A new Blossom VI algorithm for minimum weight perfect matching achieves almost-linear runtime on tested instance families by shrinking cherry blossoms into shallower supernodes.

A machine-rendered reading of the paper's core claim, the machinery that carries it, and where it could break.

The paper introduces an implementation for minimum weight perfect matching that focuses on solving maximum-cardinality unweighted matching subproblems in its primal phase. It substitutes cherry trees for alternating trees and cherry blossoms for traditional blossoms, then shrinks the cherry blossoms into supernodes. This produces much shallower structures than prior approaches. The result is an algorithm that runs almost linearly across every tested family and outperforms Blossom V precisely where that earlier method slows to superlinear time. Faster practical matching solvers matter because the problem appears in scheduling, computer vision, and network optimization, where instance size often limits what can be solved.

Core claim

Blossom VI solves the minimum weight perfect matching problem by repeatedly solving maximum-cardinality unweighted matching subproblems during the primal phase. It employs cherry trees and cherry blossoms in place of alternating trees and blossoms, shrinking the cherry blossoms into supernodes.

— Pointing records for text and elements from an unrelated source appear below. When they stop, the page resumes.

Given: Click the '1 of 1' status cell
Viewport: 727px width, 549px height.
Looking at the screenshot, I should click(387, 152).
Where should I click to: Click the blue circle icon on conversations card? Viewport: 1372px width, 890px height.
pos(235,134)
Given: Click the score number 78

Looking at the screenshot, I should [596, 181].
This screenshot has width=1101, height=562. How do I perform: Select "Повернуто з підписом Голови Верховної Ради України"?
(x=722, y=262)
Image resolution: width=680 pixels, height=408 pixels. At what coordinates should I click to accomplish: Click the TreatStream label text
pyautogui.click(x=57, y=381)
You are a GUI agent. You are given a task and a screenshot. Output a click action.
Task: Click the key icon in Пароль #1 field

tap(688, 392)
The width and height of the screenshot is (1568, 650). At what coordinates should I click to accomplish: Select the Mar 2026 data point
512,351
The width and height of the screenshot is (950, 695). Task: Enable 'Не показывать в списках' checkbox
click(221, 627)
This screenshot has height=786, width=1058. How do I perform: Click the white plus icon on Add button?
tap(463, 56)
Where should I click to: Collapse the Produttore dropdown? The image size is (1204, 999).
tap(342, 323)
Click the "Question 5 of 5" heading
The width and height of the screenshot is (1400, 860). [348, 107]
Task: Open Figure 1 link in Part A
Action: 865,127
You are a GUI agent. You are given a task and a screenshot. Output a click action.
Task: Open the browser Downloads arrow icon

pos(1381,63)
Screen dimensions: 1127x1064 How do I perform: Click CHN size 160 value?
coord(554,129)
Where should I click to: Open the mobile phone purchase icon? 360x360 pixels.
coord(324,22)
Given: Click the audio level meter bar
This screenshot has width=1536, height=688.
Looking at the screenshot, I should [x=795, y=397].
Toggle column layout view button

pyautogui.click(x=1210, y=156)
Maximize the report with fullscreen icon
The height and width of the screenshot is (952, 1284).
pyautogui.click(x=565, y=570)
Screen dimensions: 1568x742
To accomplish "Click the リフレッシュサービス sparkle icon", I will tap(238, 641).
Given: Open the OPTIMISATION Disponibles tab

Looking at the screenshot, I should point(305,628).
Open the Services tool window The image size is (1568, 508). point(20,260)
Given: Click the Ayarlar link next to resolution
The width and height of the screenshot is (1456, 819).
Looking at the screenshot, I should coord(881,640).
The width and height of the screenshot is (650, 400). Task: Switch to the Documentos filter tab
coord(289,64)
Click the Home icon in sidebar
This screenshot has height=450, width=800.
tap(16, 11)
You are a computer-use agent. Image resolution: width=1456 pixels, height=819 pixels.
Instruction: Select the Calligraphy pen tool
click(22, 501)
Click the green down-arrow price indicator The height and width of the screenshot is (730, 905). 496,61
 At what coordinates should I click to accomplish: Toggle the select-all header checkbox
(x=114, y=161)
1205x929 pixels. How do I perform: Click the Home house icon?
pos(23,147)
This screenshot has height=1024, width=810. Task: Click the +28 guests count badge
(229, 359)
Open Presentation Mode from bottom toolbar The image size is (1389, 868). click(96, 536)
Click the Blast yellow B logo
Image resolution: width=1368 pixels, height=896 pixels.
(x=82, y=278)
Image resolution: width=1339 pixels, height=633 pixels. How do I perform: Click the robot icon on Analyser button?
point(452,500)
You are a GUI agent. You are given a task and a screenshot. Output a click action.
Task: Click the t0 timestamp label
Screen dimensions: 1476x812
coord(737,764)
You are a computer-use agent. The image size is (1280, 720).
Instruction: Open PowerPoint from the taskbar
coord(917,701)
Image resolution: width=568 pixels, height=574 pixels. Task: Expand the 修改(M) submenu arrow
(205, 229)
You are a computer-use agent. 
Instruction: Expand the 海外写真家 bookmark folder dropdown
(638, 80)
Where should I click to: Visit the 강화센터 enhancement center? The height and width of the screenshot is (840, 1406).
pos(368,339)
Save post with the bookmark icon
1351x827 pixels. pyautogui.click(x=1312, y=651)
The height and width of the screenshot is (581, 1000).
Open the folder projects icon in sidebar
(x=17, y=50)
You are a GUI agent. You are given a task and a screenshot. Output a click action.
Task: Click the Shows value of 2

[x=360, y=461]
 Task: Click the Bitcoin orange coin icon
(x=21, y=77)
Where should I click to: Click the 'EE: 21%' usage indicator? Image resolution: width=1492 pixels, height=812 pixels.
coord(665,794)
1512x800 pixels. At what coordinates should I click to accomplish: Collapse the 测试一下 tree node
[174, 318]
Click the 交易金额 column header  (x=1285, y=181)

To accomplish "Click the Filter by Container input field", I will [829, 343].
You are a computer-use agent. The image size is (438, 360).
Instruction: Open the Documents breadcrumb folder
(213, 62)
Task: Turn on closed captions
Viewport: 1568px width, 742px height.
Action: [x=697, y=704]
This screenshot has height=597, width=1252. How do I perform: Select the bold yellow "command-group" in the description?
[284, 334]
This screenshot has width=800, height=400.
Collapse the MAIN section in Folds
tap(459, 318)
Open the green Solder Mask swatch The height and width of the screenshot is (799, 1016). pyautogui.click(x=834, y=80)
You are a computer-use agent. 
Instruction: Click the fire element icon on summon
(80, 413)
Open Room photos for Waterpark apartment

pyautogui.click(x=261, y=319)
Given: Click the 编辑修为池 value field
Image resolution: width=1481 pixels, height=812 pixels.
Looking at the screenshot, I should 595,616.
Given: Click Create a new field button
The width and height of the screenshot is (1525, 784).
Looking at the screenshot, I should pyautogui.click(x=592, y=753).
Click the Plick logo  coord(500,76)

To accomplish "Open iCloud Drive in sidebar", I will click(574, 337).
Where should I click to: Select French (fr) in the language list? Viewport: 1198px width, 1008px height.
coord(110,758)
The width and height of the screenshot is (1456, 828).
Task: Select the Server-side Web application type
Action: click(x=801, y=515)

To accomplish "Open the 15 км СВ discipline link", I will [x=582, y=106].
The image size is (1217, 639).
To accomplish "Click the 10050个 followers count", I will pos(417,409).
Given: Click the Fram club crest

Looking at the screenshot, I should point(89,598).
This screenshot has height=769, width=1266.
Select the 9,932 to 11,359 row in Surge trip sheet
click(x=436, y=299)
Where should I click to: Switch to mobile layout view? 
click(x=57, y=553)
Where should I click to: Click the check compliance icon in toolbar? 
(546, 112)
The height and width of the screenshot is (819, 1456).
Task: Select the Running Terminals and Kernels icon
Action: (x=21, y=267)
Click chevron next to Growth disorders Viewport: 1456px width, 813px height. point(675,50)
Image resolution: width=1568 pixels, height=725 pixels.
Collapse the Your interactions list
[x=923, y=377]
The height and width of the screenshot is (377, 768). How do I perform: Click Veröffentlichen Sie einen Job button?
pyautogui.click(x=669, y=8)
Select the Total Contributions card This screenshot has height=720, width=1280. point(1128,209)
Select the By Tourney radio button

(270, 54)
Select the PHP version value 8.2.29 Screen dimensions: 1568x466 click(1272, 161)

This strategy keeps supernode hierarchies much shallower than in previous implementations, yielding almost-linear runtime on every family of instances tested and significantly better performance than Blossom V on those families where the prior method exhibits superlinear behavior.

What carries the argument

Cherry blossoms shrunk into supernodes, which replace traditional blossoms to produce shallower hierarchies while the algorithm solves a sequence of unweighted matching subproblems.

If this is right

  • Minimum weight perfect matching instances that previously triggered superlinear slowdowns can now be solved more quickly.
  • Larger graphs become feasible to process because the runtime stays close to linear on the tested families.
  • The primal phase can rely on calls to an unweighted maximum-cardinality matcher without incurring extra asymptotic cost.
  • Shallower supernodes reduce the depth of the search structures used during augmentation and dual updates.

Where Pith is reading between the lines

These are editorial extensions of the paper, not claims the author makes directly.

  • The cherry-blossom shrinking technique could be adapted to other matching variants that currently use traditional blossoms.
  • If the almost-linear behavior persists on new families, it may encourage replacing older blossom codes in production solvers.
  • Hybrid implementations that combine this primal approach with existing dual heuristics become easier to test.

Load-bearing premise

The families of graphs tested so far are representative of the instances that arise in practical use.

What would settle it

A graph family on which the implementation either exhibits superlinear runtime or is slower than Blossom V across the board would show the practical claims do not hold.

Figures

Figures reproduced from arXiv: 2604.20351 by Pavel Arkhipov, Vladimir Kolmogorov.

Figure 1
Figure 1. Figure 1: Primal update operations. White circles denote roots of cherry trees and contracted [PITH_FULL_IMAGE:figures/full_fig_p007_1.png] view at source ↗
Figure 2
Figure 2. Figure 2: Comparison of runtimes of Blossom VI vs Blossom V. Red crosses denote 500 seconds [PITH_FULL_IMAGE:figures/full_fig_p011_2.png] view at source ↗
read the original abstract

We implement an algorithm for solving the minimum weight perfect matching problem. Our code significantly outperforms the current state-of-the-art Blossom V algorithm on those families of instances where Blossom V takes superlinear time. In practice, our implementation shows almost-linear runtime on every family of instances on which we have tested it. Our algorithm relies on solving the maximum-cardinality unweighted matching problems during its primal phase. Following the state-of-the-art cherry blossom algorithm, we use cherry trees instead of traditional alternating trees and cherry blossoms instead of traditional blossoms. We shrink cherry blossoms rather than traditional blossoms into supernodes. This strategy allows us to deal with much shallower supernodes.

Editorial analysis

A structured set of objections, weighed in public.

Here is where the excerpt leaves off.